• _SET TASK_:
Pick out every line below that contains the string "pyautogui" with matching case, and copy each of those lines unchanged.

═══

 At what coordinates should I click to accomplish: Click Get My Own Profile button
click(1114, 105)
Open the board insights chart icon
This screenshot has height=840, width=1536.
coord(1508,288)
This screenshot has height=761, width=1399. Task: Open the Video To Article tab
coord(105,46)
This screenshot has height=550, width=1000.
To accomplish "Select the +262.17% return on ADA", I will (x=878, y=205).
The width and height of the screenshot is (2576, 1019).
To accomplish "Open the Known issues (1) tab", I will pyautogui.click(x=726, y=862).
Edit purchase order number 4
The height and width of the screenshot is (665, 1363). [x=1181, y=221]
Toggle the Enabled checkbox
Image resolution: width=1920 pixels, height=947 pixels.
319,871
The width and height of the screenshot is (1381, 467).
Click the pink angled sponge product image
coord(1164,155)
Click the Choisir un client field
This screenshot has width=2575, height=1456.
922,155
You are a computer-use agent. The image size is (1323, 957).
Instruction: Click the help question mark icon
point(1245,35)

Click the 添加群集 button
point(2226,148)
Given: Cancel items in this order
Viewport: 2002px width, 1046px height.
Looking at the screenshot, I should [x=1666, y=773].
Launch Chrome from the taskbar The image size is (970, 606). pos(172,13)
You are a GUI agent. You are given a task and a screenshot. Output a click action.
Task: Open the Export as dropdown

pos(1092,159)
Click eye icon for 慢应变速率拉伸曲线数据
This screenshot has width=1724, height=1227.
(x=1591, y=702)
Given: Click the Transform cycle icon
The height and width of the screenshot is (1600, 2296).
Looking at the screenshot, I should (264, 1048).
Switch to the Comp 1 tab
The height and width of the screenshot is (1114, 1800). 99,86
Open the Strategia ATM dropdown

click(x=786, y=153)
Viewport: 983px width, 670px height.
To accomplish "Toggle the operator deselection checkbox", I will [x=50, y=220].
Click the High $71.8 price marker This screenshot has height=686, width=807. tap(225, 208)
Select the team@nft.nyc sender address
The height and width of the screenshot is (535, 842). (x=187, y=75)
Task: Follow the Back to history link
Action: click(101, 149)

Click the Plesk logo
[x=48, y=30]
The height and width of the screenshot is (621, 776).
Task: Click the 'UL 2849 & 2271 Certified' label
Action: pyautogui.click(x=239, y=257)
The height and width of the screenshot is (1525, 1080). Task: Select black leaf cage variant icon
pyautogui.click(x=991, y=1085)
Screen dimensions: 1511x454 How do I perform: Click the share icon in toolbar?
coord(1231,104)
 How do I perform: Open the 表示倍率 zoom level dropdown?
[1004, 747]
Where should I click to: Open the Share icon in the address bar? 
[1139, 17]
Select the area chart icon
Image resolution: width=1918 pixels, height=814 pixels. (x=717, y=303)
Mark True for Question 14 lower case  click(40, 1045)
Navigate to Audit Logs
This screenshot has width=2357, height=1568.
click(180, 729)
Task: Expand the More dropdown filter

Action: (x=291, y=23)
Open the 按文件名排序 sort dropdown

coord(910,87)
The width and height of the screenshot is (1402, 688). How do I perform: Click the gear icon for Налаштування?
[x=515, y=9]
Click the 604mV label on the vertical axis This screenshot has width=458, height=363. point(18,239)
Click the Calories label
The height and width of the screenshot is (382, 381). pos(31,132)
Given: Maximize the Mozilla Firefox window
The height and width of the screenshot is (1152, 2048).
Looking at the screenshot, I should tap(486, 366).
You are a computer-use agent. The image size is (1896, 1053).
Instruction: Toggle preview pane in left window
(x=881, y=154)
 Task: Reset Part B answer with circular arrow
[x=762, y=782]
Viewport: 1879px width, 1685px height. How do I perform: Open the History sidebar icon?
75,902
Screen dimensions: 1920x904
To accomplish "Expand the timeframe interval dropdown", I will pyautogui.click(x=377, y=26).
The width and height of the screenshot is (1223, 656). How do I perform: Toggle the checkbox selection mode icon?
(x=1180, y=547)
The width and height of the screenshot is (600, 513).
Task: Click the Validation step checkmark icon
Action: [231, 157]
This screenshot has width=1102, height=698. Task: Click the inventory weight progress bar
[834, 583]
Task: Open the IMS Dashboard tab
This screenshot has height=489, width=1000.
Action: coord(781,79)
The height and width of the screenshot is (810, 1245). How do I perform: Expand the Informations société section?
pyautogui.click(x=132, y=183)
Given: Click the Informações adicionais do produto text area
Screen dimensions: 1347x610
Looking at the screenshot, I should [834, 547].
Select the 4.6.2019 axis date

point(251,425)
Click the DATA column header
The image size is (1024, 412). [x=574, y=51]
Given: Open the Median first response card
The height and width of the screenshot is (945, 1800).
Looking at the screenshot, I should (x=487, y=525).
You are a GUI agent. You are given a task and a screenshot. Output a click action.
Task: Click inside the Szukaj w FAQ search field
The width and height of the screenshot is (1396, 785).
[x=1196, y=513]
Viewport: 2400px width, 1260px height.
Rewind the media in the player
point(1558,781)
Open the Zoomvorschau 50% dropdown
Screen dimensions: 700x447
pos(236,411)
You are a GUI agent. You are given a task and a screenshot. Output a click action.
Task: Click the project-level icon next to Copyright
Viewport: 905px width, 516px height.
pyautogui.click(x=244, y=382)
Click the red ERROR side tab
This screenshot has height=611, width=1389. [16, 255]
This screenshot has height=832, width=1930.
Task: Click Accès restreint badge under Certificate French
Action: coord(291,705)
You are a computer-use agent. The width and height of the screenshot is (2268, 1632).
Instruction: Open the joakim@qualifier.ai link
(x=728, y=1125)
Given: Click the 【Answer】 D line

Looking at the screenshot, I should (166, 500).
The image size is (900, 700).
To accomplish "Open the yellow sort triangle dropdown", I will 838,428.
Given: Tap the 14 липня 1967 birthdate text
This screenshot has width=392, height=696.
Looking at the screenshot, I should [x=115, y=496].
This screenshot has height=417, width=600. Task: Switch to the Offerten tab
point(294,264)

═══

• _ANSWER TO THE PROBLEM_:
To accomplish "Open the Known issues (1) tab", I will pyautogui.click(x=726, y=862).
Action: pyautogui.click(x=239, y=257)
pyautogui.click(x=991, y=1085)
To accomplish "Expand the timeframe interval dropdown", I will pyautogui.click(x=377, y=26).
pyautogui.click(x=132, y=183)
pyautogui.click(x=244, y=382)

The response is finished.